◆ **What is asked**
Copy out the rows word for word, from the start of the rows through the line that contains "[x=504, y=344]".

★ ★ ★ ★

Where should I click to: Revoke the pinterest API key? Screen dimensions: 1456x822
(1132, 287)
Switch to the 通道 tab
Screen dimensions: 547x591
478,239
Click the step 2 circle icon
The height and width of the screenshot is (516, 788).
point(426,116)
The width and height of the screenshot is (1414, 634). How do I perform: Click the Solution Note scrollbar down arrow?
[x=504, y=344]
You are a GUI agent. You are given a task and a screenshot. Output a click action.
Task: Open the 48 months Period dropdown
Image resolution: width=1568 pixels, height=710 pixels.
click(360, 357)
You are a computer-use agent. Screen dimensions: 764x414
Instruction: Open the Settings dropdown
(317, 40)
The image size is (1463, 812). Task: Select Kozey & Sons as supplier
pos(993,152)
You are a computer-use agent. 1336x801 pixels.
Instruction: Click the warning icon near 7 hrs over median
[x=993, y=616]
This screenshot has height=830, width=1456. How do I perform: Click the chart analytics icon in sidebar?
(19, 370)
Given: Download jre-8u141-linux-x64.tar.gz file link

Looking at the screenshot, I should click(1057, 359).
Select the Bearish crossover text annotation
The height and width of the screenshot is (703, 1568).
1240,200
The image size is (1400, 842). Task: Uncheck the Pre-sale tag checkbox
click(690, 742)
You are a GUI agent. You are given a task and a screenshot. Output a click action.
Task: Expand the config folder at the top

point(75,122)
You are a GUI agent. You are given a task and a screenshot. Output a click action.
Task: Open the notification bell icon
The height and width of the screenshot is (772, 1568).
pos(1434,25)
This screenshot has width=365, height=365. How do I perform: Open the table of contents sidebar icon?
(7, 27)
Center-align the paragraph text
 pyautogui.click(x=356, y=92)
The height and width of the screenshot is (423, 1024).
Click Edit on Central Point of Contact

★ ★ ★ ★

◆ **Written solution**
Where should I click to: Revoke the pinterest API key? Screen dimensions: 1456x822
(1132, 287)
Switch to the 通道 tab
Screen dimensions: 547x591
478,239
Click the step 2 circle icon
The height and width of the screenshot is (516, 788).
point(426,116)
The width and height of the screenshot is (1414, 634). How do I perform: Click the Solution Note scrollbar down arrow?
[x=504, y=344]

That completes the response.